Il motivo non considera dunque che nel caso di specie la mancata riconferma del AVV_NOTAIO. COGNOME non è stata automatica, avendo il Commissario Straordinario specificato le ragioni della mancata riconferma del Direttore Sanitario, ed avendole ancorate alle pregresse modalità di svolgimento delle funzioni dirigenziali da parte del medesimo, evidenziando che avevano compromesso il corretto adempimento dei doveri istituzionali che incombono sulla figura del Direttore Sanitario.
Nel caso di specie, a fronte della motivata giustificazione fornita dal Commissario Straordinario, relativa alle pregresse modalità di svolgimento delle funzioni dirigenziali da parte dell’interessato , non si è dunque realizzata una decadenza automatica con discontinuità della gestione e non può dunque ravvisarsi un contrasto con il principio del buon andamento dell’azione amministrativa di cui all’art. 97 Cost. ( nei termini indicati dalle sentenze n. 224 del 2010 e n. 228 del 2011 della Corte costituzionale; per la ricostruzione dei principi applicati dalla giurisprudenza di legittimità alla luce di tali pronunce v. Cass. n. 1895/2024).

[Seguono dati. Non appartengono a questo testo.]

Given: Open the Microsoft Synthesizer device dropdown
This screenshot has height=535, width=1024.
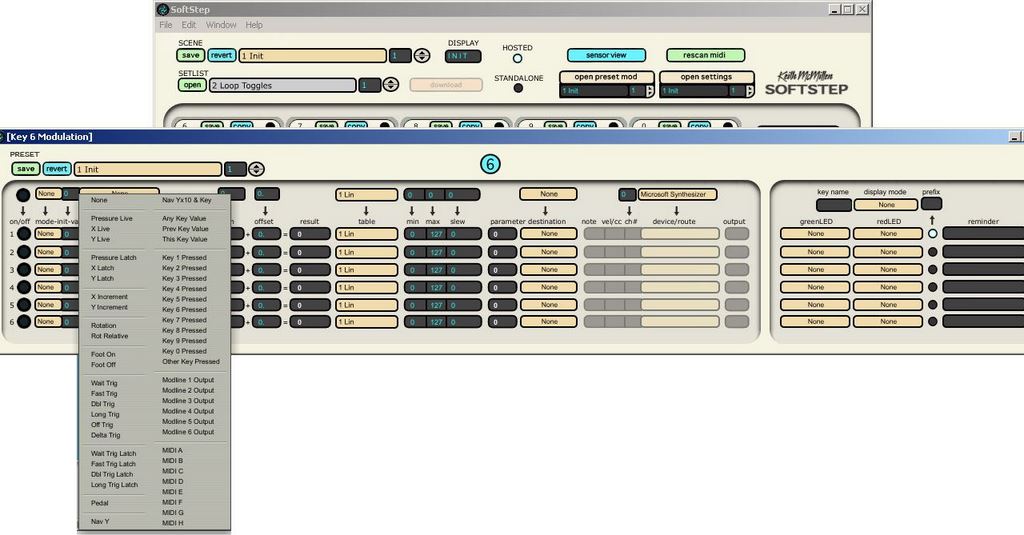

Il ricorso non contesta inoltre la correttezza della motivazione relativa alla mancata conferma del COGNOME quale Direttore Sanitario contenuta deliberazione n. 99 del 14.9.2005.
Non essendosi nel caso di specie realizzata una decadenza automatica, i restanti motivi devono ritenersi inammissibili per le stesse ragioni sopra esposte.

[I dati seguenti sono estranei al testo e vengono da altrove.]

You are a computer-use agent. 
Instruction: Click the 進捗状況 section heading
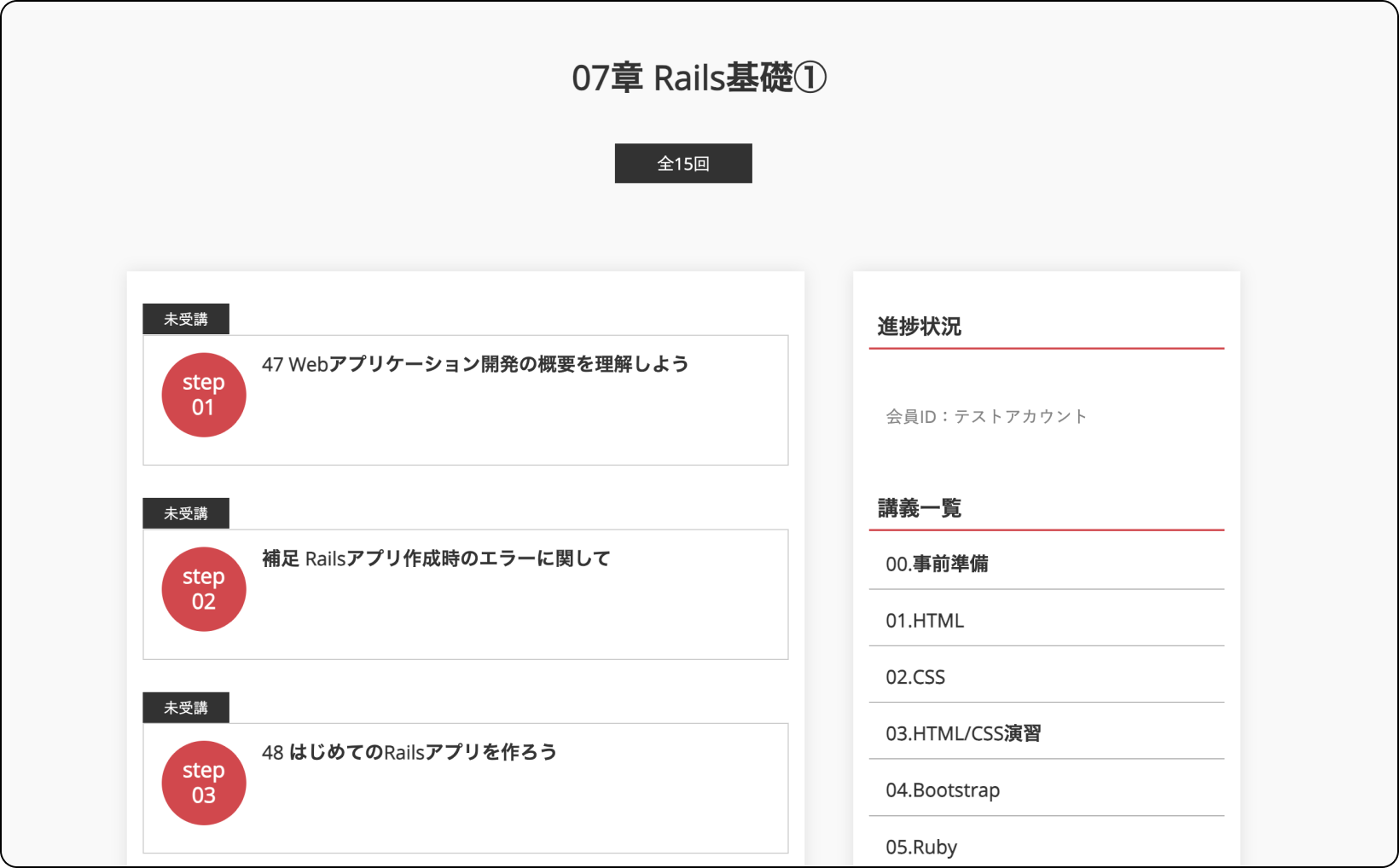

Il ricorso va pertanto dichiarato inammissibile.
Le spese seguono la soccombenza e sono liquidate come in dispositivo.
Sussistono le condizioni per dare atto, ai sensi dell’art.13, comma 1 quater, del d.P.R. n.115 del 2002, dell’obbligo, per il ricorrente, di versare l’ulteriore importo a titolo di contributo unificato pari a quello previsto per l’impugnazione integralmente rigettata, se dovuto.
La Corte dichiara l’inammissibilità del ricorso e condanna il ricorrente al pagamento delle spese di giudizio, che liquida in € 200,00 per esborsi ed in € 5000,00 per competenze professionali, oltre spese generali in misura del 15% e accessori di legge;
dà atto della sussistenza dell’obbligo per parte ricorrente, ai sensi dell’art. 13, comma 1 quater, del d.P.R. n.115 del 2002, di versare l’ulteriore importo a titolo di contributo unificato pari a quello previsto per l’impugnazione integralmente rigettata.
Così deciso in Roma, nell’adunanza camerale del 9.2.2024.